* _WHAT IS BEING ASKED_:
Repeat the text lines of all the items word for word, leaving out the pictures.

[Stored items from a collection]
_ _ _ _ _
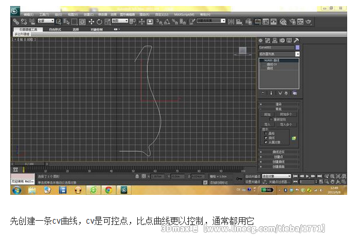Open the object color swatch

[297, 48]
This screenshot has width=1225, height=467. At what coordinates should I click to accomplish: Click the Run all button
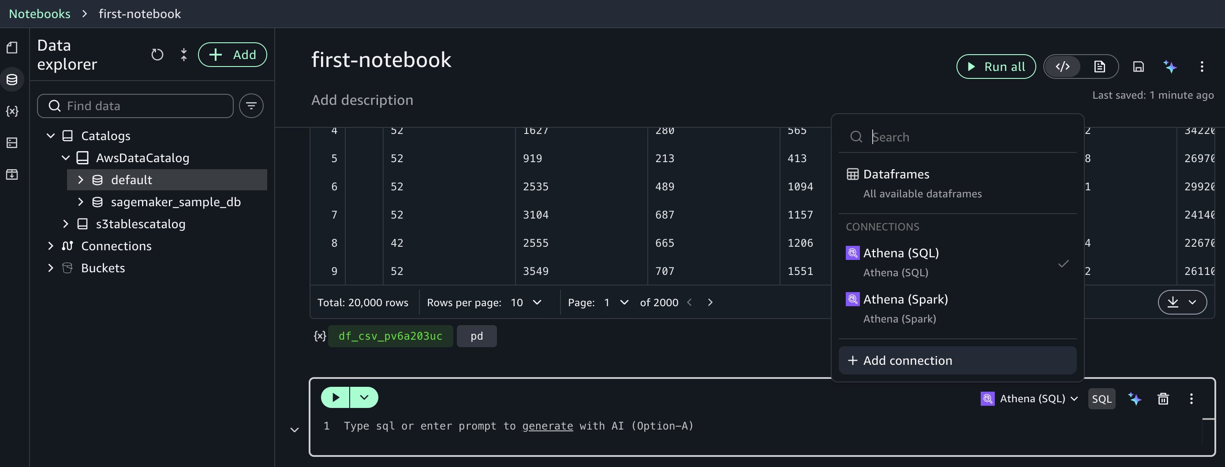point(996,67)
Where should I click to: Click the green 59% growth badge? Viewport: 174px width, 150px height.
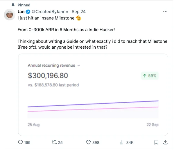click(150, 76)
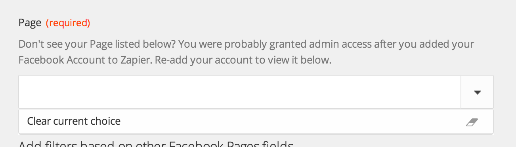
Task: Collapse the Page choices list using the arrow
Action: click(x=477, y=92)
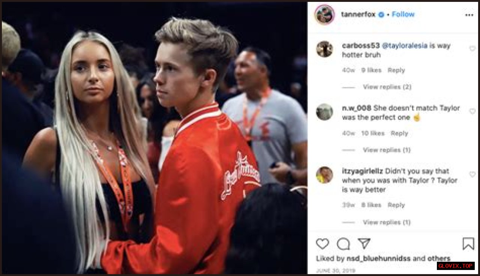Viewport: 480px width, 276px height.
Task: Open itzyagirlellz's avatar
Action: click(x=324, y=175)
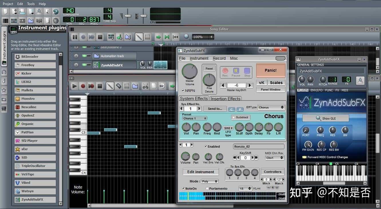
_ _ _ _ _
* _EXERCISE RESULT_:
Open the object color swatch

[297, 48]
This screenshot has width=1225, height=467. At what coordinates should I click to accomplish: Click the Run all button
point(996,67)
Where should I click to: Click the green 59% growth badge? Viewport: 174px width, 150px height.
click(150, 76)
Task: Collapse the Page choices list using the arrow
Action: click(x=477, y=92)
Viewport: 480px width, 276px height.
Task: Open itzyagirlellz's avatar
Action: click(x=324, y=175)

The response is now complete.